(DIRECTIONS): Every entry should be duplicated verbatim, and no picture may appear in the copy.

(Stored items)
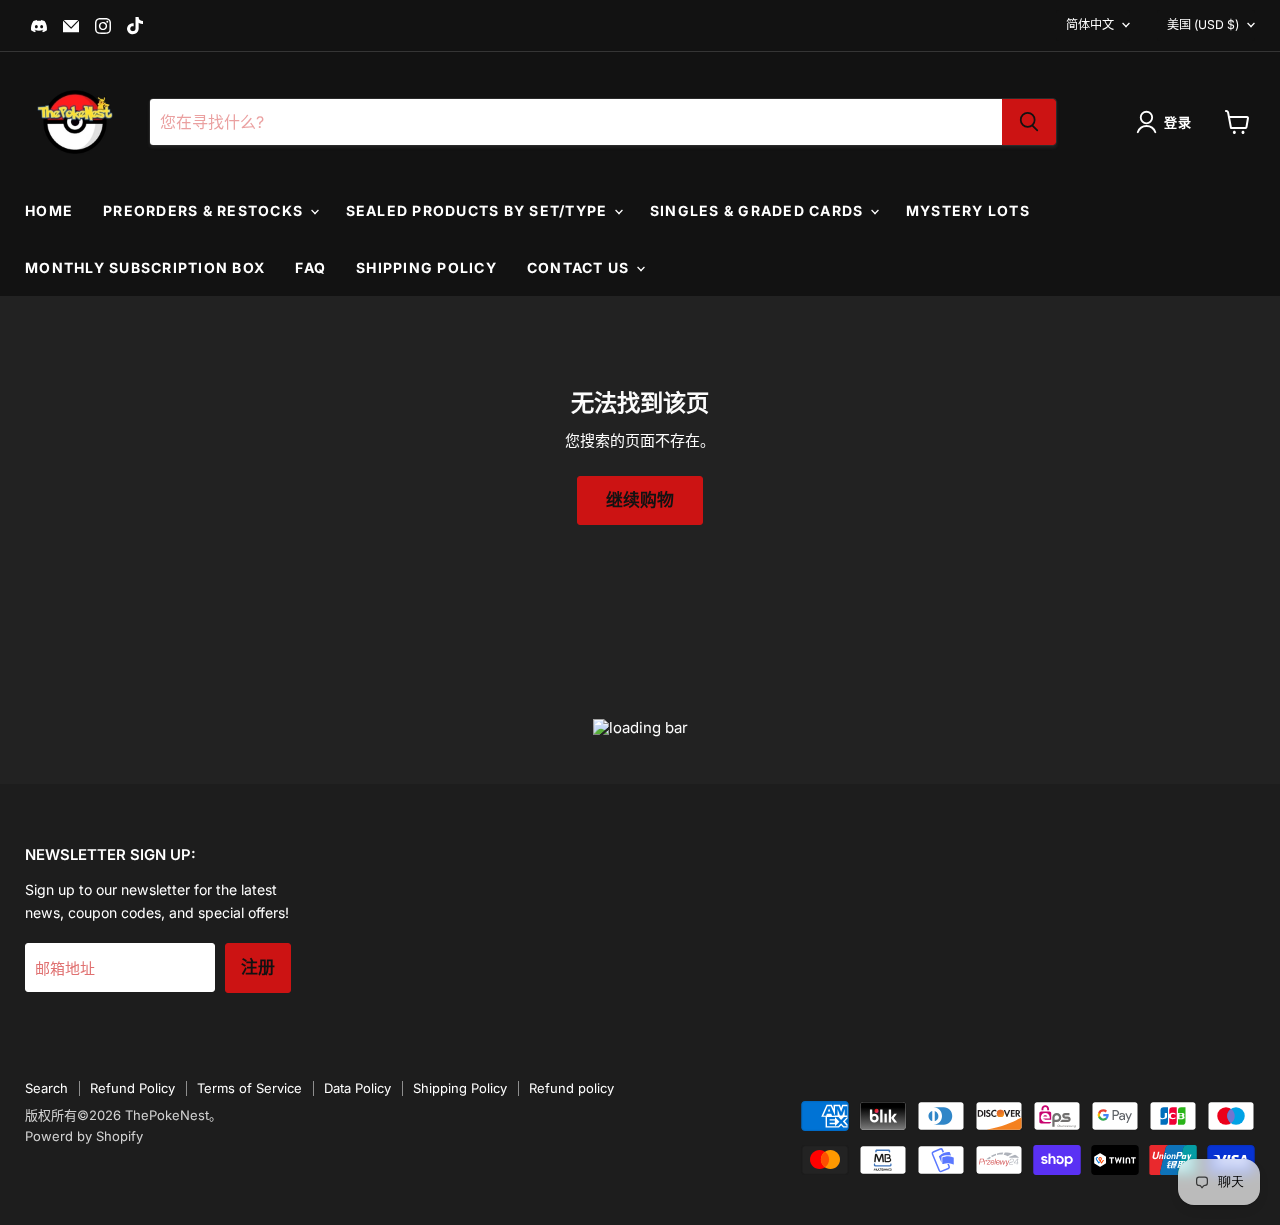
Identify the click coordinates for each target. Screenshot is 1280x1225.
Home (49, 210)
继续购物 (640, 500)
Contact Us (580, 267)
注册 (258, 967)
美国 (1203, 24)
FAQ (310, 267)
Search (46, 1088)
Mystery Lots (968, 210)
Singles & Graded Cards (759, 210)
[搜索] (1029, 122)
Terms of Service (249, 1088)
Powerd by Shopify (84, 1136)
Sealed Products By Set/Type (479, 210)
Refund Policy (132, 1088)
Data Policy (357, 1088)
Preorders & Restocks (205, 210)
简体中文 (1090, 24)
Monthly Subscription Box (145, 267)
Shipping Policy (426, 267)
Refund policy (571, 1088)
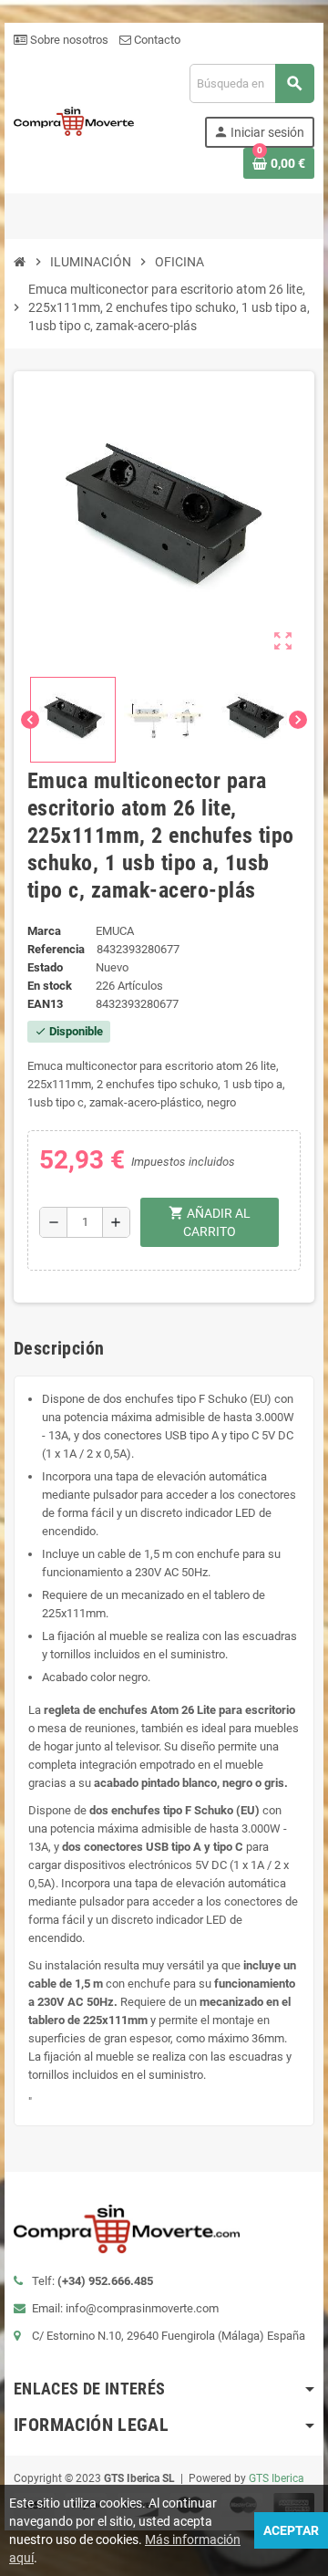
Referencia (56, 949)
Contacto (155, 40)
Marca (44, 931)
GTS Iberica (276, 2478)
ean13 (45, 1004)
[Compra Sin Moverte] (74, 120)
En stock (49, 985)
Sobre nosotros (67, 40)
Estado (45, 967)
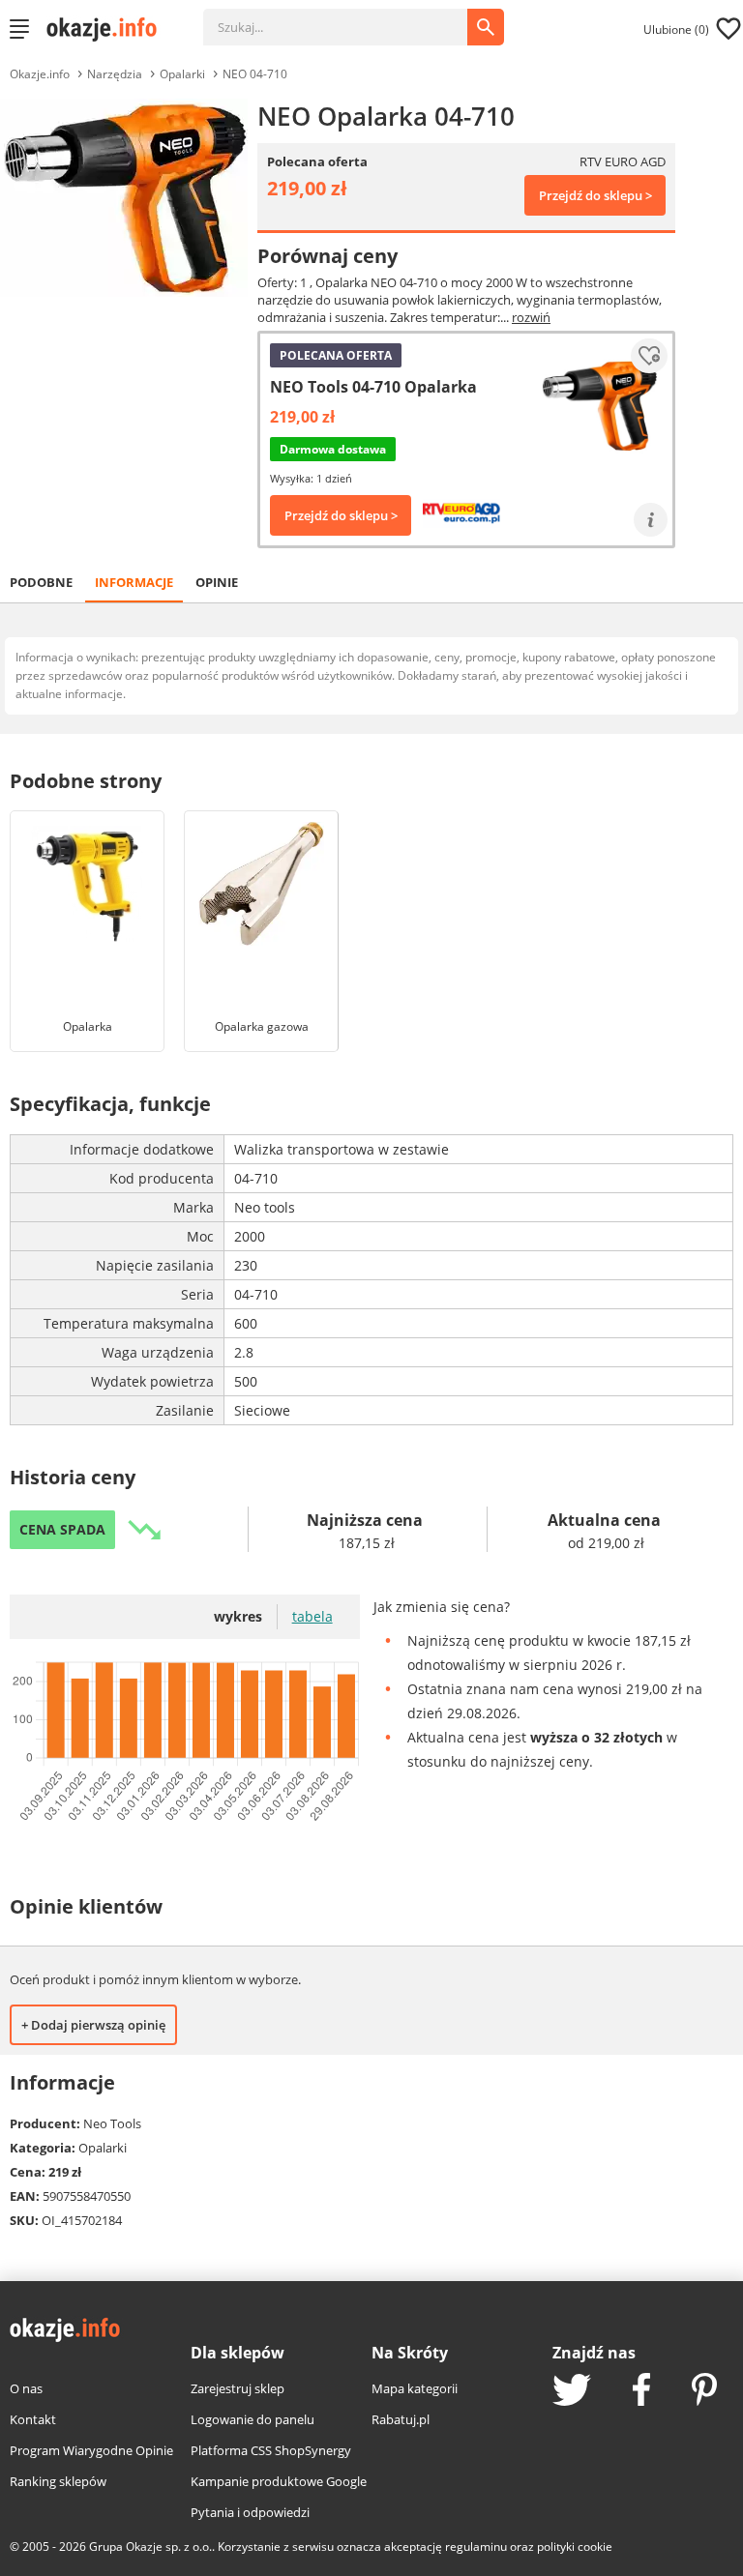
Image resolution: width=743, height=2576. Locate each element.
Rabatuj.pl (401, 2419)
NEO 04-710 (255, 74)
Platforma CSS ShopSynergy (271, 2450)
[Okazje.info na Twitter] (571, 2392)
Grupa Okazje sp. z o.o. (150, 2546)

(SOLVED PROBLEM):
Identify the click coordinates for each target. Screenshot is 1280x1225.
Home (49, 210)
继续购物 (640, 500)
Contact Us (580, 267)
注册 (258, 967)
美国 (1203, 24)
FAQ (310, 267)
Search (46, 1088)
Mystery Lots (968, 210)
Singles & Graded Cards (759, 210)
[搜索] (1029, 122)
Terms of Service (249, 1088)
Powerd by Shopify (84, 1136)
Sealed Products By Set/Type (479, 210)
Refund Policy (132, 1088)
Data Policy (357, 1088)
Preorders & Restocks (205, 210)
简体中文 (1090, 24)
Monthly Subscription Box (145, 267)
Shipping Policy (426, 267)
Refund policy (571, 1088)
Referencia (56, 949)
Contacto (155, 40)
Marca (44, 931)
GTS Iberica (276, 2478)
ean13 (45, 1004)
[Compra Sin Moverte] (74, 120)
En stock (49, 985)
Sobre nosotros (67, 40)
Estado (45, 967)
Image resolution: width=743, height=2576. Locate each element.
Rabatuj.pl (401, 2419)
NEO 04-710 (255, 74)
Platforma CSS ShopSynergy (271, 2450)
[Okazje.info na Twitter] (571, 2392)
Grupa Okazje sp. z o.o. (150, 2546)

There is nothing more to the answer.